THE PROBLEM:
Please print the records below word for word.

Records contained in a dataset
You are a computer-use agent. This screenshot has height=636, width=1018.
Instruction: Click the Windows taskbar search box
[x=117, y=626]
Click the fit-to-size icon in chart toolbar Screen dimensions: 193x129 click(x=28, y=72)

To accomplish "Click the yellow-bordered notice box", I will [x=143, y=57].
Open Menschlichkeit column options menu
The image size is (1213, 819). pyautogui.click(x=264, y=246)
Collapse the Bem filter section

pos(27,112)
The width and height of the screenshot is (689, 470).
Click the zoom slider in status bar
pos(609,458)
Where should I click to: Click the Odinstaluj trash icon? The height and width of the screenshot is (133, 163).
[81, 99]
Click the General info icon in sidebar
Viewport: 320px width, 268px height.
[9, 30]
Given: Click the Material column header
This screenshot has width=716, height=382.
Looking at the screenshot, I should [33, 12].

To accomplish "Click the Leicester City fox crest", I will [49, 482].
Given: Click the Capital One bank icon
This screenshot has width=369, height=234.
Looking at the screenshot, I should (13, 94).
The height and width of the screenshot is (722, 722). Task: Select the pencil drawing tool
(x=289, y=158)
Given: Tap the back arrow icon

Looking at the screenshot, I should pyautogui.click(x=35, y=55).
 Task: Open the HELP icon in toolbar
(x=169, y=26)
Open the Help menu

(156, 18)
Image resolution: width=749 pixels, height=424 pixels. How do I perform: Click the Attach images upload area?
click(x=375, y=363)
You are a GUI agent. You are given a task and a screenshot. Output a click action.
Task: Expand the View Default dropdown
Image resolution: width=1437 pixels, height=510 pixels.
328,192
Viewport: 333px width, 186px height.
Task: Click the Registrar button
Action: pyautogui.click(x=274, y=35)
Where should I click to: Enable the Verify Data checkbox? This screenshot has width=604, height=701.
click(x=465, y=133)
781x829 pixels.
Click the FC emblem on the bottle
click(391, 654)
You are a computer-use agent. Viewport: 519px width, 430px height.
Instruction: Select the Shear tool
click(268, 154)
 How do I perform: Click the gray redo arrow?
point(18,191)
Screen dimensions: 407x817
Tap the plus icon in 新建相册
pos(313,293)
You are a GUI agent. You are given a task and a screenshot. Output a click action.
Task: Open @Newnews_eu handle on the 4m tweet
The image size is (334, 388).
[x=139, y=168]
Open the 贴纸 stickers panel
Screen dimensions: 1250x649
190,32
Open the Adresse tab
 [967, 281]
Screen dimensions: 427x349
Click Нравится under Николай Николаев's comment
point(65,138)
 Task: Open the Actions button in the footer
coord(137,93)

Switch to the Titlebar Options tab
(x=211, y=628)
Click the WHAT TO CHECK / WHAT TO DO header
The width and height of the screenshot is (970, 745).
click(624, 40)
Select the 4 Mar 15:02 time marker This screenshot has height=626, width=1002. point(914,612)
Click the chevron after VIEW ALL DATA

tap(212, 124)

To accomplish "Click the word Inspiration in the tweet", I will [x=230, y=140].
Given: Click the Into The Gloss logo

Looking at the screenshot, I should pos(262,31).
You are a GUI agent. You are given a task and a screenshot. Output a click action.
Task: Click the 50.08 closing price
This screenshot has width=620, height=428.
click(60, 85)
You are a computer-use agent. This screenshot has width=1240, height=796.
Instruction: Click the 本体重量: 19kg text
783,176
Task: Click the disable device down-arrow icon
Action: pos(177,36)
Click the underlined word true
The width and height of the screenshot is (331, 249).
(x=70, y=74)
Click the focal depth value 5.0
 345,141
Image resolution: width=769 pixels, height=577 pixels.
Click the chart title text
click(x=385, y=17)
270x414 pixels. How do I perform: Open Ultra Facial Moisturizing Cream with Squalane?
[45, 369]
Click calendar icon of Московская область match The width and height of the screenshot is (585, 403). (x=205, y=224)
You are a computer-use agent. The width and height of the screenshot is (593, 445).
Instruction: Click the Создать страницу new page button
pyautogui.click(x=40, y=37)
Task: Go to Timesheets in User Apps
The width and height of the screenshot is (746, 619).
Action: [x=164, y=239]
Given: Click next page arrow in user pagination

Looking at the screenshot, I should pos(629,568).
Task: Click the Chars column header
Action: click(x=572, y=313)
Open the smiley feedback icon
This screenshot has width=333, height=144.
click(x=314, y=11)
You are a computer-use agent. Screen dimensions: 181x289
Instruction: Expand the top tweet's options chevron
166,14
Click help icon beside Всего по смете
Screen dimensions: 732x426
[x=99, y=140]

SOLUTION TO THIS TASK:
You are a computer-use agent. This screenshot has height=636, width=1018.
Instruction: Click the Windows taskbar search box
[x=117, y=626]
Click the fit-to-size icon in chart toolbar Screen dimensions: 193x129 click(x=28, y=72)

To accomplish "Click the yellow-bordered notice box", I will [x=143, y=57].
Open Menschlichkeit column options menu
The image size is (1213, 819). pyautogui.click(x=264, y=246)
Collapse the Bem filter section

pos(27,112)
The width and height of the screenshot is (689, 470).
Click the zoom slider in status bar
pos(609,458)
Where should I click to: Click the Odinstaluj trash icon? The height and width of the screenshot is (133, 163).
[81, 99]
Click the General info icon in sidebar
Viewport: 320px width, 268px height.
[9, 30]
Given: Click the Material column header
This screenshot has width=716, height=382.
Looking at the screenshot, I should [33, 12].

To accomplish "Click the Leicester City fox crest", I will [49, 482].
Given: Click the Capital One bank icon
This screenshot has width=369, height=234.
Looking at the screenshot, I should (13, 94).
The height and width of the screenshot is (722, 722). Task: Select the pencil drawing tool
(x=289, y=158)
Given: Tap the back arrow icon

Looking at the screenshot, I should pyautogui.click(x=35, y=55).
 Task: Open the HELP icon in toolbar
(x=169, y=26)
Open the Help menu

(156, 18)
Image resolution: width=749 pixels, height=424 pixels. How do I perform: Click the Attach images upload area?
click(x=375, y=363)
You are a GUI agent. You are given a task and a screenshot. Output a click action.
Task: Expand the View Default dropdown
Image resolution: width=1437 pixels, height=510 pixels.
328,192
Viewport: 333px width, 186px height.
Task: Click the Registrar button
Action: pyautogui.click(x=274, y=35)
Where should I click to: Enable the Verify Data checkbox? This screenshot has width=604, height=701.
click(x=465, y=133)
781x829 pixels.
Click the FC emblem on the bottle
click(391, 654)
You are a computer-use agent. Viewport: 519px width, 430px height.
Instruction: Select the Shear tool
click(268, 154)
 How do I perform: Click the gray redo arrow?
point(18,191)
Screen dimensions: 407x817
Tap the plus icon in 新建相册
pos(313,293)
You are a GUI agent. You are given a task and a screenshot. Output a click action.
Task: Open @Newnews_eu handle on the 4m tweet
The image size is (334, 388).
[x=139, y=168]
Open the 贴纸 stickers panel
Screen dimensions: 1250x649
190,32
Open the Adresse tab
 [967, 281]
Screen dimensions: 427x349
Click Нравится under Николай Николаев's comment
point(65,138)
 Task: Open the Actions button in the footer
coord(137,93)

Switch to the Titlebar Options tab
(x=211, y=628)
Click the WHAT TO CHECK / WHAT TO DO header
The width and height of the screenshot is (970, 745).
click(624, 40)
Select the 4 Mar 15:02 time marker This screenshot has height=626, width=1002. point(914,612)
Click the chevron after VIEW ALL DATA

tap(212, 124)

To accomplish "Click the word Inspiration in the tweet", I will [x=230, y=140].
Given: Click the Into The Gloss logo

Looking at the screenshot, I should pos(262,31).
You are a GUI agent. You are given a task and a screenshot. Output a click action.
Task: Click the 50.08 closing price
This screenshot has width=620, height=428.
click(60, 85)
You are a computer-use agent. This screenshot has width=1240, height=796.
Instruction: Click the 本体重量: 19kg text
783,176
Task: Click the disable device down-arrow icon
Action: pos(177,36)
Click the underlined word true
The width and height of the screenshot is (331, 249).
(x=70, y=74)
Click the focal depth value 5.0
 345,141
Image resolution: width=769 pixels, height=577 pixels.
Click the chart title text
click(x=385, y=17)
270x414 pixels. How do I perform: Open Ultra Facial Moisturizing Cream with Squalane?
[45, 369]
Click calendar icon of Московская область match The width and height of the screenshot is (585, 403). (x=205, y=224)
You are a computer-use agent. The width and height of the screenshot is (593, 445).
Instruction: Click the Создать страницу new page button
pyautogui.click(x=40, y=37)
Task: Go to Timesheets in User Apps
The width and height of the screenshot is (746, 619).
Action: [x=164, y=239]
Given: Click next page arrow in user pagination

Looking at the screenshot, I should pos(629,568).
Task: Click the Chars column header
Action: click(x=572, y=313)
Open the smiley feedback icon
This screenshot has width=333, height=144.
click(x=314, y=11)
You are a computer-use agent. Screen dimensions: 181x289
Instruction: Expand the top tweet's options chevron
166,14
Click help icon beside Всего по смете
Screen dimensions: 732x426
[x=99, y=140]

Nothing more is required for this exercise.